Target pointing data:
_ _ _ _ _
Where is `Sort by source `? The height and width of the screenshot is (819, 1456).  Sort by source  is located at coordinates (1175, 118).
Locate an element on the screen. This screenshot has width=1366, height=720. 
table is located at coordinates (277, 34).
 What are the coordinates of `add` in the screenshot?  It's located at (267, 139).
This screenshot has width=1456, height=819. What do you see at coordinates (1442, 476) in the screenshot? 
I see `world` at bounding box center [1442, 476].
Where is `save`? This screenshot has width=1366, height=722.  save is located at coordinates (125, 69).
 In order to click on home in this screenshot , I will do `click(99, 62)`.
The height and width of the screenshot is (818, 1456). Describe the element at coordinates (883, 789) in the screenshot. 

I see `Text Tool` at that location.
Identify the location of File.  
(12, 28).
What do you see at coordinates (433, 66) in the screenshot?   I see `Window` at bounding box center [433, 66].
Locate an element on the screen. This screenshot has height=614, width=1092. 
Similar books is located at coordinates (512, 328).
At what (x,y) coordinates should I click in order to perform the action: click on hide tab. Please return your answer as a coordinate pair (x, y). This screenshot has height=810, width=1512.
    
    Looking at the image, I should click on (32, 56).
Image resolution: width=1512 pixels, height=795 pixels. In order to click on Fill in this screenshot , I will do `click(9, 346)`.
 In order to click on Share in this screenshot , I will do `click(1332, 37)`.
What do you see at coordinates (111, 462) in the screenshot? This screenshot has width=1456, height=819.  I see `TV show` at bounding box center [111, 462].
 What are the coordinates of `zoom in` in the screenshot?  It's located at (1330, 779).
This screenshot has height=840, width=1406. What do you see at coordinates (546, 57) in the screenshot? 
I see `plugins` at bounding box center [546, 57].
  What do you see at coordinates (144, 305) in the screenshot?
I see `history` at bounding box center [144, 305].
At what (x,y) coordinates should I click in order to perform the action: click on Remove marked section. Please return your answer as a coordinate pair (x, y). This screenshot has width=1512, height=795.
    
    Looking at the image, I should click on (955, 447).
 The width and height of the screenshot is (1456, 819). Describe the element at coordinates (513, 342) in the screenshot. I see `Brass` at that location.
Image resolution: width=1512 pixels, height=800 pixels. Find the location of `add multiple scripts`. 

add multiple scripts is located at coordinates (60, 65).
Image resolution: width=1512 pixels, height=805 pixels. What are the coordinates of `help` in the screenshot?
_ _ _ _ _
**What you should do**
Copy the material above word for word, from the line with "The height and width of the screenshot is (818, 1456)." through the line with "Similar books is".

**Exercise output**
The height and width of the screenshot is (818, 1456). Describe the element at coordinates (883, 789) in the screenshot. 

I see `Text Tool` at that location.
Identify the location of File.  
(12, 28).
What do you see at coordinates (433, 66) in the screenshot?   I see `Window` at bounding box center [433, 66].
Locate an element on the screen. This screenshot has height=614, width=1092. 
Similar books is located at coordinates (512, 328).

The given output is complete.